Swedish retail sales unexpectedly rose for a sixth month in March as lower interest rates and falling unemployment fueled consumer confidence.
Sales rose a monthly 0.2 percent and climbed an annual 4.5 percent, compared with 3.5 percent the previous month, Stockholm-based Statistics Sweden said today. The median estimate in a survey of six economists by Bloomberg was for a monthly drop of 0.3 percent and an annual gain of 3.4 percent.
“Retail sales in March were yet another recent strong piece of data for the Swedish economy,” said Andreas Jonsson, an economist at Nordea Bank AB (NDA), in a note. “In sum, the most recent data clearly decreases the likelihood of a rate cut from the Riksbank in July.”
Swedish consumer confidence improved to a nine-month high in April, the National Institute of Economic Research said yesterday. Sweden’s non-seasonally adjusted jobless rate unexpectedly fell to 7.7 percent in March after the country’s central bank cut interest rates twice since December. The bank this month kept its main rate unchanged at 1.5 percent and predicted no more cuts as growth improves.
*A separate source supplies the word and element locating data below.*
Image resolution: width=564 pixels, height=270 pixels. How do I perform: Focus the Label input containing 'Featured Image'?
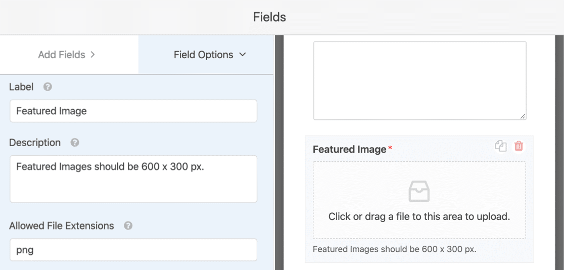(133, 111)
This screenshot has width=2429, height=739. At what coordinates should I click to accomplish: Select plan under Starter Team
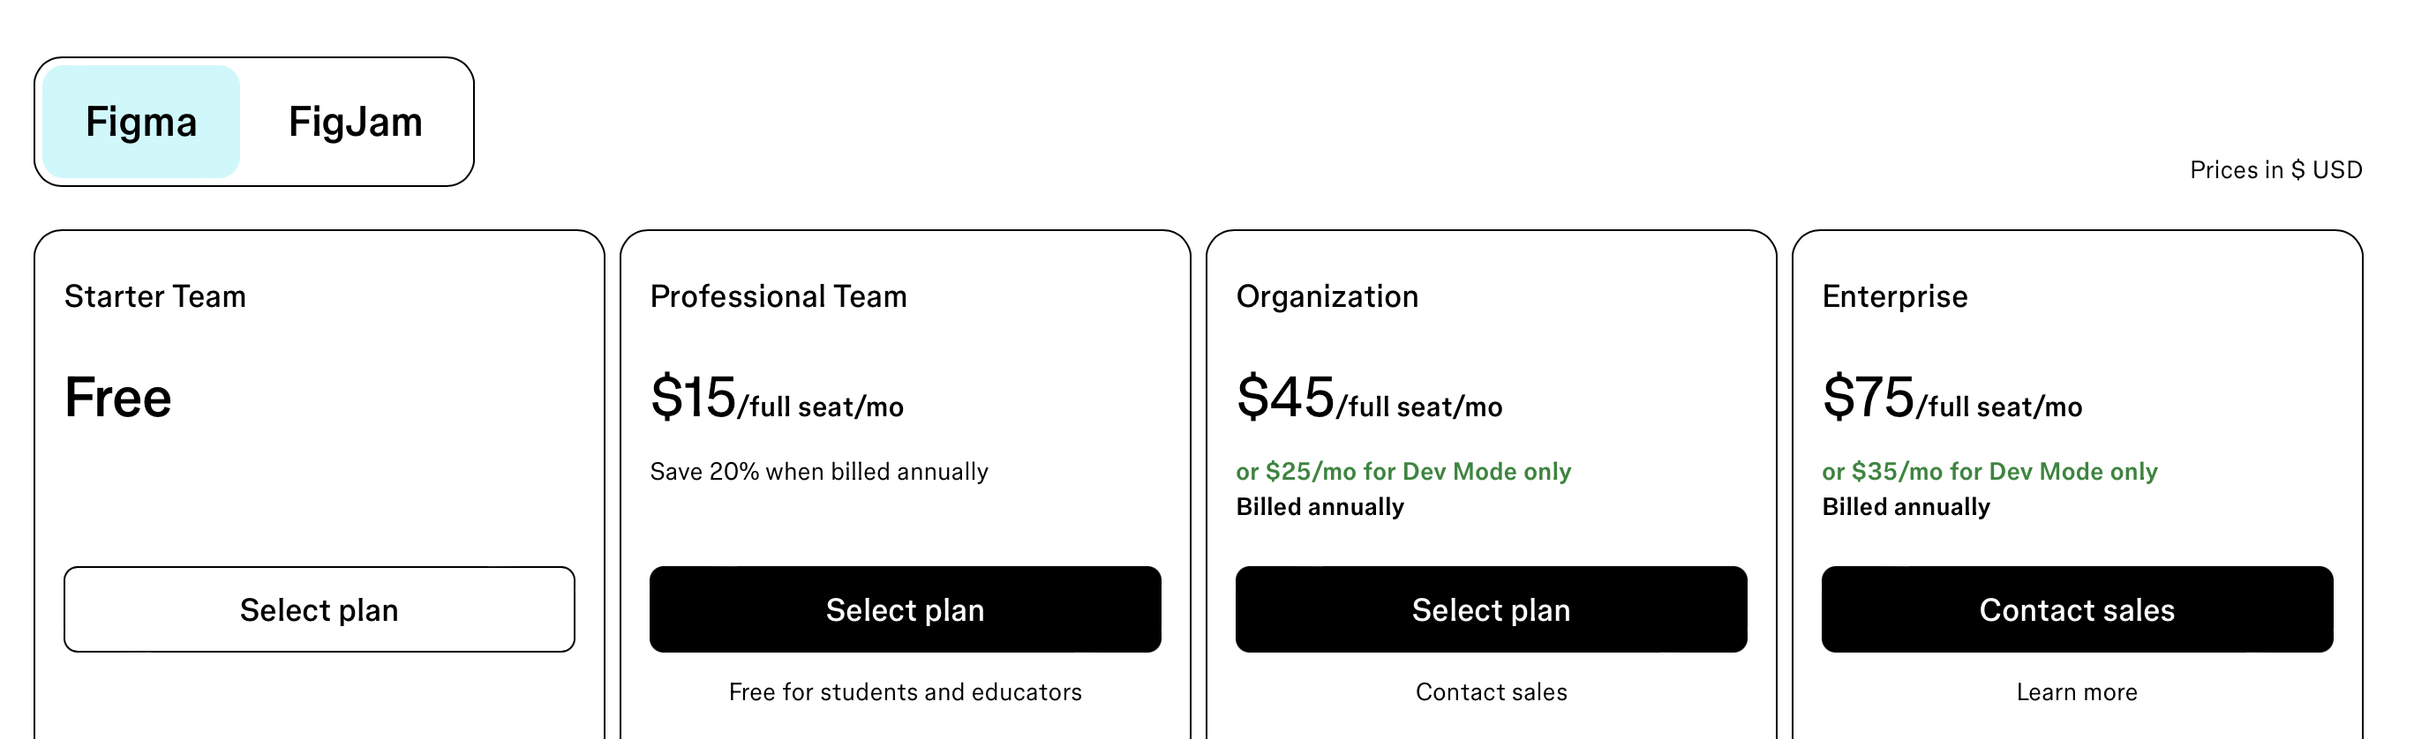pos(319,609)
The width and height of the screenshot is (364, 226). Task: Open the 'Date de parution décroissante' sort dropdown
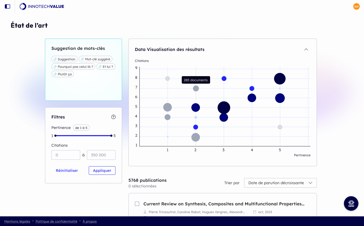(280, 183)
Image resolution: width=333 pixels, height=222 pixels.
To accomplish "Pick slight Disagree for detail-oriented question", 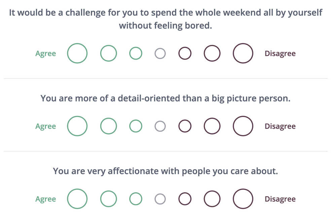I will click(x=185, y=126).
There are a few indication of “cautious optimism” in the Swedish economy even as uncertainty remains in southern and central Europe, Prime Minister Fredrik Reinfeldt told reporters yesterday. About half of Swedish output is sold abroad, of which 70 percent is bound for Europe.
A separate report today showed the country’s trade surplus narrowed to 4.8 billion kronor in March from 8.1 billion kronor a year earlier. Exports declined an annual 7 percent, the statistics agency said.